Background and Introduction
Original Aims
The project's original aims were divided into 2 phases.
- Phase I
The development of the Scottish Birth Record (SBR) and promoting the use of SBR to register newborns on CHI - Phase II
The development of a strategy for bringing together data from other systems (mainly the Child Health Surveillance Systems) and piloting such integration.
The project has evolved in such a way that there has been greater emphasis on the development of the SBR with less emphasis on Phase II.

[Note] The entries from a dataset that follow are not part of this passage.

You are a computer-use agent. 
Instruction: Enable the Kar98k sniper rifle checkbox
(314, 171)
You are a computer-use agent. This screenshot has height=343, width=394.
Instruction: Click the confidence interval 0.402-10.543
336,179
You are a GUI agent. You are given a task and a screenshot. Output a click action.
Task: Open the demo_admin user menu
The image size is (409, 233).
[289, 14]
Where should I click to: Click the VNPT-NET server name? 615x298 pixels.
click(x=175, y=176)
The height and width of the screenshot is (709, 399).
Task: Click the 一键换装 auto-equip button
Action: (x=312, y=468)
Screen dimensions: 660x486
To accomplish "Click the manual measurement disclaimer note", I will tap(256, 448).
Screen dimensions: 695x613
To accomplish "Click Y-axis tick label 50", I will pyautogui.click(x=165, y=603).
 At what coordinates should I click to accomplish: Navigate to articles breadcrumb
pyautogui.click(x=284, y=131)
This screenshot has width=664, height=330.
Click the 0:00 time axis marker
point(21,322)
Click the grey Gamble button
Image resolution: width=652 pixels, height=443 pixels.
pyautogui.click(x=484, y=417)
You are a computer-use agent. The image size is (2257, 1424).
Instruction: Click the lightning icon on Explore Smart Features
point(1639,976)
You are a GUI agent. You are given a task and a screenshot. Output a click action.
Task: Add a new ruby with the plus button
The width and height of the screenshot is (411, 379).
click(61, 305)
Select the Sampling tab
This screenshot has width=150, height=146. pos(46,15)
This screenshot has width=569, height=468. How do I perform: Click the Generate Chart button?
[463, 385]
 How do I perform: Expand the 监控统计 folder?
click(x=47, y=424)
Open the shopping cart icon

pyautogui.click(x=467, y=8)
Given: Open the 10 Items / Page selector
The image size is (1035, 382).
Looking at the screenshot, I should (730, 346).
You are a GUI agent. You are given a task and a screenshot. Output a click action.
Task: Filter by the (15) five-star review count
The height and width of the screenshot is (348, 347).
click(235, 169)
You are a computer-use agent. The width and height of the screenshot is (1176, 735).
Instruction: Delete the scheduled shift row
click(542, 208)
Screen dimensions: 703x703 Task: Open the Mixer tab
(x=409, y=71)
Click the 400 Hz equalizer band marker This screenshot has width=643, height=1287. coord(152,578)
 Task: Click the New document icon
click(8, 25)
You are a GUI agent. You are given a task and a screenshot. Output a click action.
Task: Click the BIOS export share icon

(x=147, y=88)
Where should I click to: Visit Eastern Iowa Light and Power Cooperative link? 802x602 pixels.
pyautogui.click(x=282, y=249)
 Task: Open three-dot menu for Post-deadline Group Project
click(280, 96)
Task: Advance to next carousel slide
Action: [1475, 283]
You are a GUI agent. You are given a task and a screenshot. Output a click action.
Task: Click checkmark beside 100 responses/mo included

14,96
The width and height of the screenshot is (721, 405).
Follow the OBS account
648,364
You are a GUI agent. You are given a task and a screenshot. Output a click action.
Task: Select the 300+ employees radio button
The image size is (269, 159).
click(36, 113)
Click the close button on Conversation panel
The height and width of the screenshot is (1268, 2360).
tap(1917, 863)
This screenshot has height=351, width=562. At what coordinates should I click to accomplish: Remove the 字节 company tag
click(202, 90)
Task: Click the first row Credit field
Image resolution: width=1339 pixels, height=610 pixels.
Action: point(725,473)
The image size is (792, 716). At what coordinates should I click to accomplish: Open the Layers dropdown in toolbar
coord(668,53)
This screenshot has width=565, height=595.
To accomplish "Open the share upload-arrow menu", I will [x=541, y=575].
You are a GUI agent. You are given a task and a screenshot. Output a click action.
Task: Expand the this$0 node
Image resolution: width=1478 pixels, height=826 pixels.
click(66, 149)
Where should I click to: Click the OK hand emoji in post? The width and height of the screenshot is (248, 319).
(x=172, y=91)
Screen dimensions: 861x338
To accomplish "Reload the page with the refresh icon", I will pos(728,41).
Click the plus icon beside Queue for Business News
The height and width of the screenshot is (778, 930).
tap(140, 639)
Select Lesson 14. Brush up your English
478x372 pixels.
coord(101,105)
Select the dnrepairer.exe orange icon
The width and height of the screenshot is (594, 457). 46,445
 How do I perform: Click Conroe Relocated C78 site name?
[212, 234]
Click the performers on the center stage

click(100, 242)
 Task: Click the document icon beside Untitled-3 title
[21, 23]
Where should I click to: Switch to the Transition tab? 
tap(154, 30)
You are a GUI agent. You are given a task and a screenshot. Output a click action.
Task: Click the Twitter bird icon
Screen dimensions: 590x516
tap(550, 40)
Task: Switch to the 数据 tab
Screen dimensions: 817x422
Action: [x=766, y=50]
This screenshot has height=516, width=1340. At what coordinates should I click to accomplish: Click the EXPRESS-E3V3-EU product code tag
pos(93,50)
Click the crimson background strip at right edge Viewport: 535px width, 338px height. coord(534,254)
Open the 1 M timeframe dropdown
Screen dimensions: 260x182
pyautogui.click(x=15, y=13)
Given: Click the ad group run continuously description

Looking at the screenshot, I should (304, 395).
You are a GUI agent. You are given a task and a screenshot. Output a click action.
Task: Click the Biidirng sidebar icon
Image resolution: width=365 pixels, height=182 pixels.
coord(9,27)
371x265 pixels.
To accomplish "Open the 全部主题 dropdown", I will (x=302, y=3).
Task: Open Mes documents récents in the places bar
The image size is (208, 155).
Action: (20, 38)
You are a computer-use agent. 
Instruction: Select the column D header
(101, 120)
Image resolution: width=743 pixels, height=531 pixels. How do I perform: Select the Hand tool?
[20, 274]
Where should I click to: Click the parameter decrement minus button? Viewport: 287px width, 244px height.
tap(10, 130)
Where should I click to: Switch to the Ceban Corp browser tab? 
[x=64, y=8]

The Scottish Birth Record (SBR) has replaced the SMR11 reporting scheme and every baby born in Scotland will have one (and only one) SBR. Until 1996 every baby was entered onto the SMR11 scheme, but it was decided that details of healthy babies should reside on SMR02 (maternity) and SMR11 would be reserved for a sick baby or babies with congenital anomalies, however this has not proved successful and there has been confusion over what constitutes a sick baby. There was also an unacceptable level of congenital anomalies reported.
Current Aims of the SBR
- To make all the relevant data concerning a child available to the appropriate health care professional when and where it is needed, and also to the parents and the child, whilst preventing unauthorised access
- To improve clinical communication between professionals
- To promote audit and clinical governance based on accurate data
- To ensure detailed, accurate, and complete timely information is available for planning services, epidemiological surveillance and research
- To develop the use of CHI to uniquely identify newborns
- Link with the Scottish Woman Held Maternity Record (SWHMR) Project
Building on the success of the SBR in capturing details of all births in Scotland we are building connections that allow such data exchange among maternity, neonatal and child health sytems. The SBR developmental strategy will support this aim by developing the SBR as an aggregator/distributor or 'key node' for the exchange of maternity and neonatal data by building on existing XML interfaces. Specifically we will build interfaces that collect maternity/neonatal data from child health/maternity/neonatal systems in Scotland and distribute this data to:
- Screening Services
- National Child Health Systems
- General practitioners and community nursing services through discharge summaries via SCI Gateway
It is also planned to develop SBR as an aggregator source of SMR02 nationally-comparable maternity data fro performance management, quality improvement and public health surveillance/epidemiology.